» DATA UNDER STUDY:

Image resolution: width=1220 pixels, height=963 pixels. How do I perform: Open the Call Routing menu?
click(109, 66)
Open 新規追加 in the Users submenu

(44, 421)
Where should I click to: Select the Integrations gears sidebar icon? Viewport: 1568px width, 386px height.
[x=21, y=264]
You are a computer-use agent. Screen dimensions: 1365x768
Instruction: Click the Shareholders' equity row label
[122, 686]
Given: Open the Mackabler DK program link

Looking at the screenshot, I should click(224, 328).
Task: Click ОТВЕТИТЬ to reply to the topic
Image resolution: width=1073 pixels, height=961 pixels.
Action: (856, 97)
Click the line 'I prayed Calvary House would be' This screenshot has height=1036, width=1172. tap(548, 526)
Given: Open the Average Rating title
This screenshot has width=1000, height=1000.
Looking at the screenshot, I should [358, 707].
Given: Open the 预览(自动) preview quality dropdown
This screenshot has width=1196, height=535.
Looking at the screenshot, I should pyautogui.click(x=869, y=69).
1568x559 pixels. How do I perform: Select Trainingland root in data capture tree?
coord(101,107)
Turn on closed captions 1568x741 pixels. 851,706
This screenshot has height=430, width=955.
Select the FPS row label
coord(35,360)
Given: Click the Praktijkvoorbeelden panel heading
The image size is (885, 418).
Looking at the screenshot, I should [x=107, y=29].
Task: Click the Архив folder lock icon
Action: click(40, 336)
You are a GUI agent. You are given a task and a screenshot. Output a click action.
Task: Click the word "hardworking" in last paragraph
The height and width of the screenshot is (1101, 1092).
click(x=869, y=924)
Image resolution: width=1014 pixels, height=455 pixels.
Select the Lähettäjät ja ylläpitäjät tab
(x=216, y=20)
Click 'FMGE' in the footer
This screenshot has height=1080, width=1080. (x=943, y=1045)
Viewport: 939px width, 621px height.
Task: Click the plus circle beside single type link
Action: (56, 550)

» ACTIVITY: Beginning with the line that contains "Given: Click the", quote each line exactly through the last line of the entries above, and nothing beyond them.

» ANSWER TO THE EXERCISE:
Given: Click the Praktijkvoorbeelden panel heading
The image size is (885, 418).
Looking at the screenshot, I should [x=107, y=29].
Task: Click the Архив folder lock icon
Action: click(40, 336)
You are a GUI agent. You are given a task and a screenshot. Output a click action.
Task: Click the word "hardworking" in last paragraph
The height and width of the screenshot is (1101, 1092).
click(x=869, y=924)
Image resolution: width=1014 pixels, height=455 pixels.
Select the Lähettäjät ja ylläpitäjät tab
(x=216, y=20)
Click 'FMGE' in the footer
This screenshot has height=1080, width=1080. (x=943, y=1045)
Viewport: 939px width, 621px height.
Task: Click the plus circle beside single type link
Action: (56, 550)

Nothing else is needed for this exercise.